## EXERCISE MATERIAL:
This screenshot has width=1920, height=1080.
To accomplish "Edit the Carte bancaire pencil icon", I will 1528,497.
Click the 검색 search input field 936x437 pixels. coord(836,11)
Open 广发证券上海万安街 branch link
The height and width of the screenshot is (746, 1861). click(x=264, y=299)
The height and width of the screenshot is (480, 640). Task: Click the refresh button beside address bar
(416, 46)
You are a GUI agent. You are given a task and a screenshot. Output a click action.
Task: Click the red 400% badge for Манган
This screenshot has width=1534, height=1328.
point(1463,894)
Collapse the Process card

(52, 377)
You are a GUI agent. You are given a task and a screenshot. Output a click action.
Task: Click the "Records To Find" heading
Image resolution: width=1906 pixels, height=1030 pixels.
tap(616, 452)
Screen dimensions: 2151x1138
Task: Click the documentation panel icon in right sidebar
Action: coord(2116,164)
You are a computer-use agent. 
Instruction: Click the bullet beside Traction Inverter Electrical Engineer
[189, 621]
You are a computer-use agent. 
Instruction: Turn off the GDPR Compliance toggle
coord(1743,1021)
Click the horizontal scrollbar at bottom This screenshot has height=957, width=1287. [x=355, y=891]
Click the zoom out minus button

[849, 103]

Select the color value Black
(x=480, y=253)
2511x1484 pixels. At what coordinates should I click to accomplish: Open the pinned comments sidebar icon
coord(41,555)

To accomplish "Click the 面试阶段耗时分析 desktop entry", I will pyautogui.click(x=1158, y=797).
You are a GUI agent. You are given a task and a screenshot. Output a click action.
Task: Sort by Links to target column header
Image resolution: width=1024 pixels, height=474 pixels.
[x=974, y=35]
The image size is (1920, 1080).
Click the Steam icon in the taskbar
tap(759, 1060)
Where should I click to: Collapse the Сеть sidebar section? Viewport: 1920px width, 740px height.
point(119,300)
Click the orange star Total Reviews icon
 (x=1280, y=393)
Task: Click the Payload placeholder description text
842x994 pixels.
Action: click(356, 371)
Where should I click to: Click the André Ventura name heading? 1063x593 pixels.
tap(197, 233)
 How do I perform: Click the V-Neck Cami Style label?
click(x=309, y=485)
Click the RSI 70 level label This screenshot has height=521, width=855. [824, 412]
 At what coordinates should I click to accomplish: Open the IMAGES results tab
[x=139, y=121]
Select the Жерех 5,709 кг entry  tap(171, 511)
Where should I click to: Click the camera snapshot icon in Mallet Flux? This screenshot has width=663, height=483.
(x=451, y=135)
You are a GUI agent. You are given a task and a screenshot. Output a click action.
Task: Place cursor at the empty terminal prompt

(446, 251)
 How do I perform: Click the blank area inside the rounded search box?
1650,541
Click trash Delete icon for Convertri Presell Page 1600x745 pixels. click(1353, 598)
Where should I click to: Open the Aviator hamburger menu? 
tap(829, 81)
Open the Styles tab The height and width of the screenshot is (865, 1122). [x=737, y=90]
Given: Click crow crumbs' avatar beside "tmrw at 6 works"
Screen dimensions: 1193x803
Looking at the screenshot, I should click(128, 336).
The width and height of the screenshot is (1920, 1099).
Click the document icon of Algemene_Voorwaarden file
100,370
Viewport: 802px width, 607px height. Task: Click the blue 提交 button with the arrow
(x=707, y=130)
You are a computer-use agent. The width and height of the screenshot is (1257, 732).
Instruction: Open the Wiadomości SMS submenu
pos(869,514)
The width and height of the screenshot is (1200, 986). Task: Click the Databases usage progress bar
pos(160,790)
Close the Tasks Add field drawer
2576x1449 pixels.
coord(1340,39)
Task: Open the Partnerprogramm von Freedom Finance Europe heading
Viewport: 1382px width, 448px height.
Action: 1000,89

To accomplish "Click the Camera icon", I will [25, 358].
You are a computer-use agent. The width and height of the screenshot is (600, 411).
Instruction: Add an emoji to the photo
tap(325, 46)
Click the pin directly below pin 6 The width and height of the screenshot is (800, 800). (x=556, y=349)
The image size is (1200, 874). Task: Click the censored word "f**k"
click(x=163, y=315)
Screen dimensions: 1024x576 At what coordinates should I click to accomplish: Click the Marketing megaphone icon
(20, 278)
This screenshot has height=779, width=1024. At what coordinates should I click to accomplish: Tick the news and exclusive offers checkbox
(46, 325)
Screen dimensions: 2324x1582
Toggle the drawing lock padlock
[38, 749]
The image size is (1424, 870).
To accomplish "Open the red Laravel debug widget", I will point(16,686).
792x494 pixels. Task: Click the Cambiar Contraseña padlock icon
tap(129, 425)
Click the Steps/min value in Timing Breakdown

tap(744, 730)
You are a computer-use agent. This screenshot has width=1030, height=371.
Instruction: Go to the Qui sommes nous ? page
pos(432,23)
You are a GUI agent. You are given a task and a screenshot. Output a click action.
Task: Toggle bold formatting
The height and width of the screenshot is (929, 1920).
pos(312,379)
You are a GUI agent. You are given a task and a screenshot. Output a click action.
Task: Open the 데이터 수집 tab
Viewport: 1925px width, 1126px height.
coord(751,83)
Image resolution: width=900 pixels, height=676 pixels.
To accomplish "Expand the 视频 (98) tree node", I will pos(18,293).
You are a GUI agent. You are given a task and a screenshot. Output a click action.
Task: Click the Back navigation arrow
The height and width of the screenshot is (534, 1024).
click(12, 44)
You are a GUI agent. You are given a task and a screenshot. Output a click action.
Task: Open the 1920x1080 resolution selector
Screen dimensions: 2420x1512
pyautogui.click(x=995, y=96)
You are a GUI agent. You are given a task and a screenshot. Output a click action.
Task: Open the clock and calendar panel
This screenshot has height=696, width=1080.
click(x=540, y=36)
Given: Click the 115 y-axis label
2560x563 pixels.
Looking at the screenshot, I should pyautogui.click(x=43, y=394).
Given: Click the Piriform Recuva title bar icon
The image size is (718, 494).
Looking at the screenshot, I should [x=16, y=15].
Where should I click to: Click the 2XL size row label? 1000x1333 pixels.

## PROMPT:
Scale the data from the line that has "Click the RSI" through the line that has "(x=451, y=135)", both included, and give only those lines again with their requests, multiplying every click coordinate in the answers by 2.05 and rounding to whole numbers, halves up. Leave every number in the requests unchanged.

## FINAL RESULT:
Click the RSI 70 level label This screenshot has height=521, width=855. [1689, 845]
 At what coordinates should I click to accomplish: Open the IMAGES results tab
[x=285, y=248]
Select the Жерех 5,709 кг entry  tap(351, 1048)
Where should I click to: Click the camera snapshot icon in Mallet Flux? This screenshot has width=663, height=483.
(x=925, y=277)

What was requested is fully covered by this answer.